#### [Work instructions]
Please answer from the text on the Erbitux lung cancer trial: by how much did median overall survival improve?

#### [Text block]
= = =
The European sudy compared standard chemotherapy alone to the same chemotherapy with weekly Erbitux in previously untreated advanced NSCLC. It included over 1100 patients, who were screened as needing to have the EGFR protein on their tumor by a test called immunohistochemistry (IHC), because this is the target that the EGFR monoclonal antibody is supposed to bind to. The definition of a positive test for EGFR by IHC was extremely liberal, since only a single cell with the protein was required for patients to be enrolled. Even with such liberal criteria, 15% of the screened patients had no EGFR protein on a single cell and were excluded from the trial.
As with most recent trials with targeted agents, it was degined to give up to six cycles of chemo with or without the novel agent,in patients who didn't show progresison after six cycles, patients assigned to the experimental arm (with the new agent) would continue on weekly Erbitux as a maintenance therapy. The specific chemo used was cisplatin/navelbine (vinorelbine), a combination rarely used for metastatic NSCLC in the US but a common standard in Europe.
Putting this all together, the trial design is shown here.
(click on figure to enlarge)
The study showed that the likelihood of significant tumor shrinkage was higher in the recipients of Ebritux with chemo (36% vs. 29%, p = 0.010), and that despite the fact that the median progression-free survival was the same in both arms, there was a significant survival benefit with Erbitux added to chemo.
The curves do separate, and the one-year survival rate is higher in the recipients of Erbitux (47% vs. 42%), but it's a puzzling pattern. Notice in the curves above that the separation occurs after more than 6 months, when the majority of patients had already come off of chemo, and the majority were off of Erbitux as well. Why and how did survival increase on the Erbitux arm after the time when the majority were off of first line treatment? We can't really explain that. And how did survival improve when there wasn't an improvement in progression-free survival. Another point that is hard to refute.
If you combine that with the fact that the improvement in median overall survival was only 1.2 months (from 10.1 to 11.3 months), you end up with a trial that left as many questions as answers. Most oncologists have struggled with the real clinical significance of this trial, regardless of its statistical significance.
As we sift through the data, we hope to find groups of patients who did particularly well or poorly, so that we might select patients who are especially likely to benefit, or those particularly unlikely to benefit. Those groups may be defined by race, NSCLC subtype, other clinical factors, or possibly molecular variables. We'll cover the differences among these various groups in a couple of upcoming posts.
= = =
#### [Data records]

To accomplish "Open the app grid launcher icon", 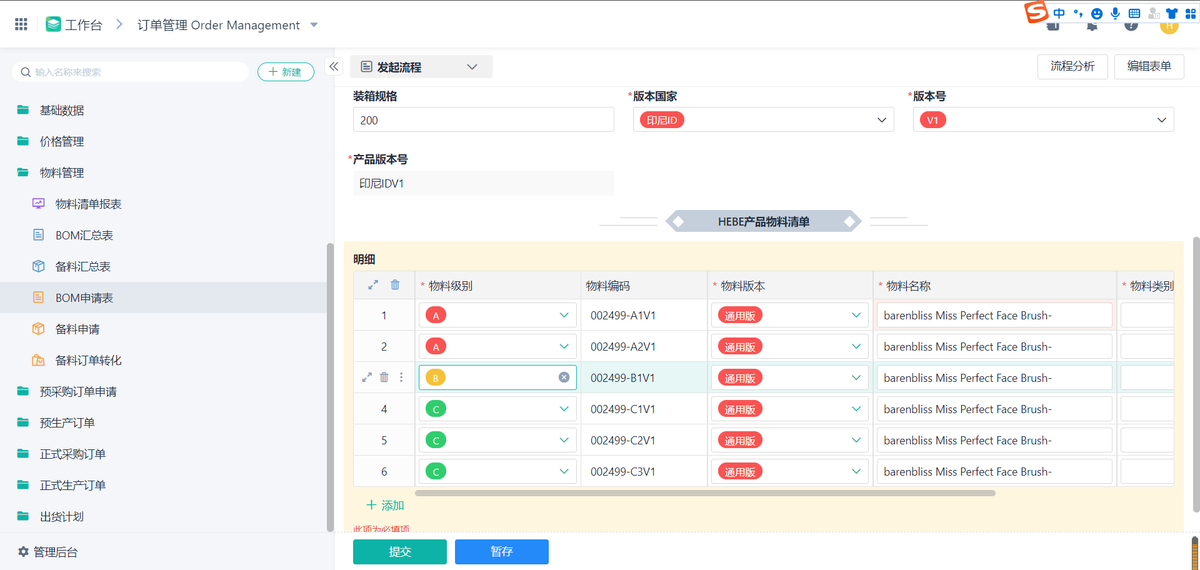I will (x=20, y=25).
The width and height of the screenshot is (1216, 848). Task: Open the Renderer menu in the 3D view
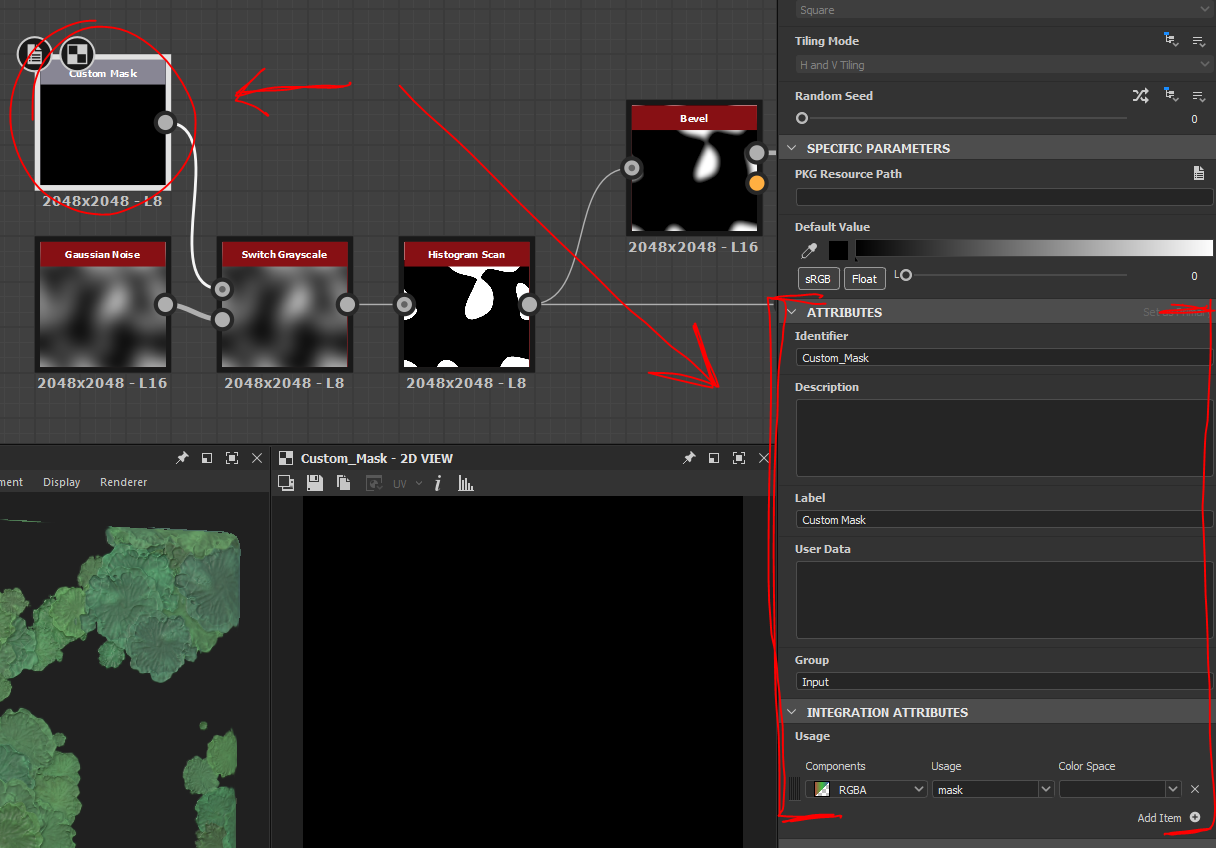point(123,481)
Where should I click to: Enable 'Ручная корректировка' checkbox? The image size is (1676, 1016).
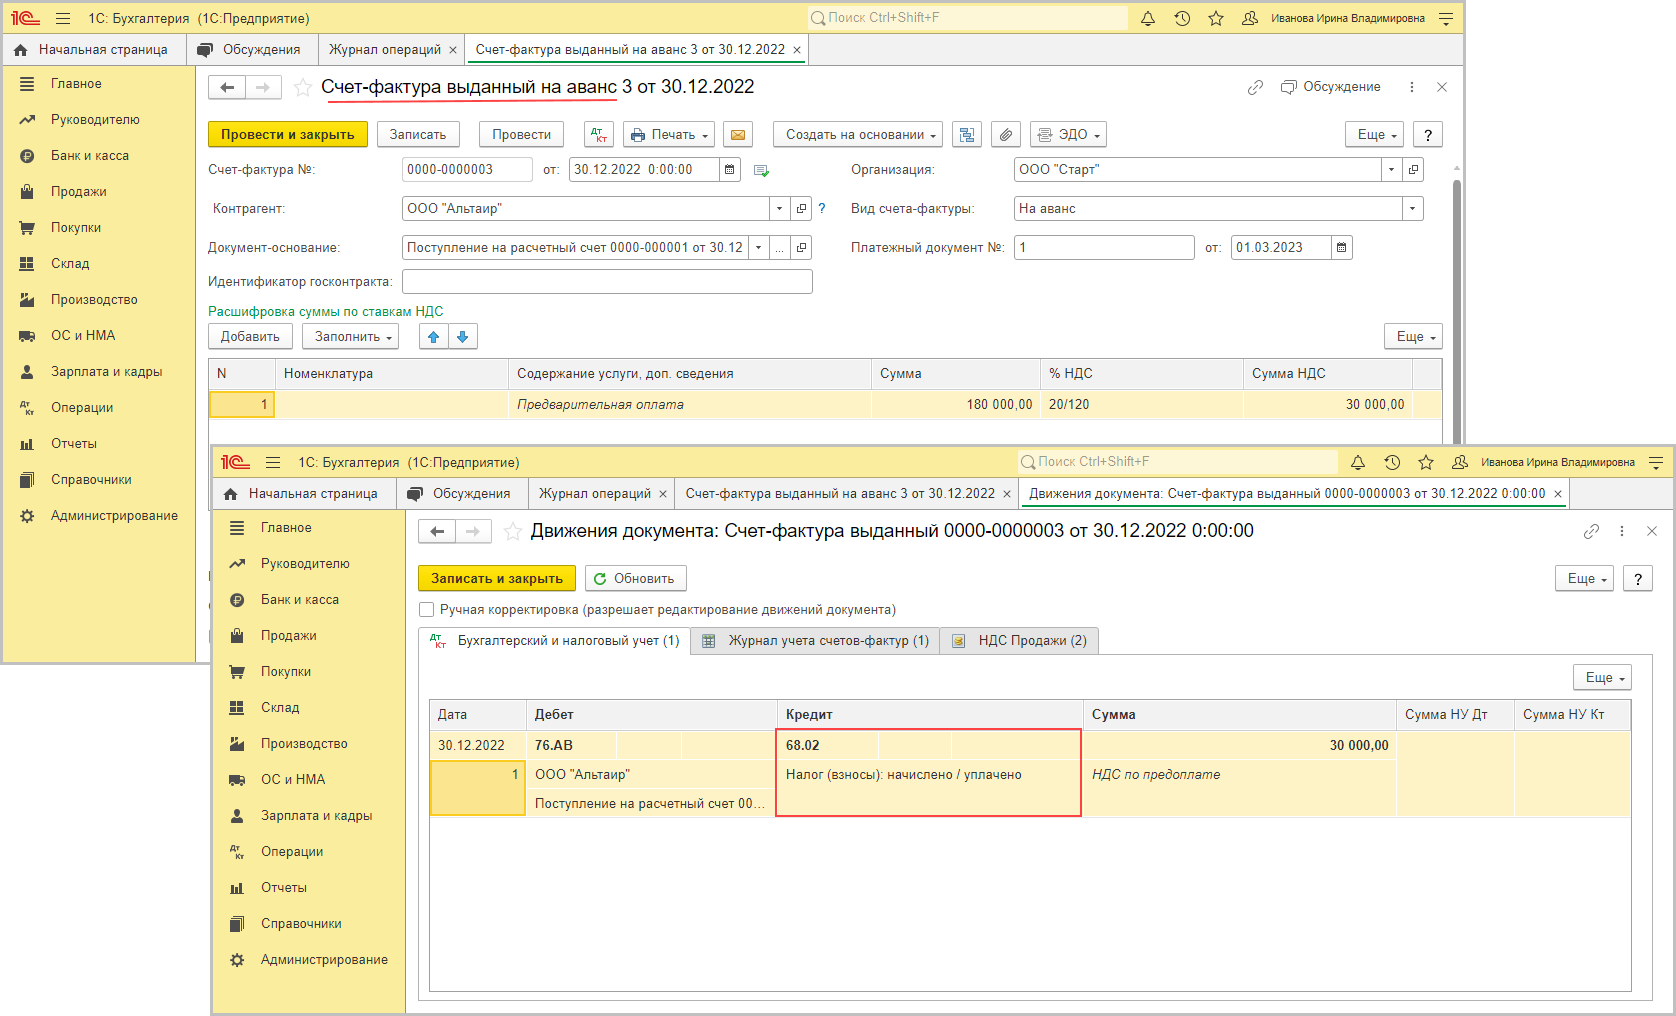pos(427,610)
= = =
#### [Answer section]
By 1.2 months, from 10.1 to 11.3 months.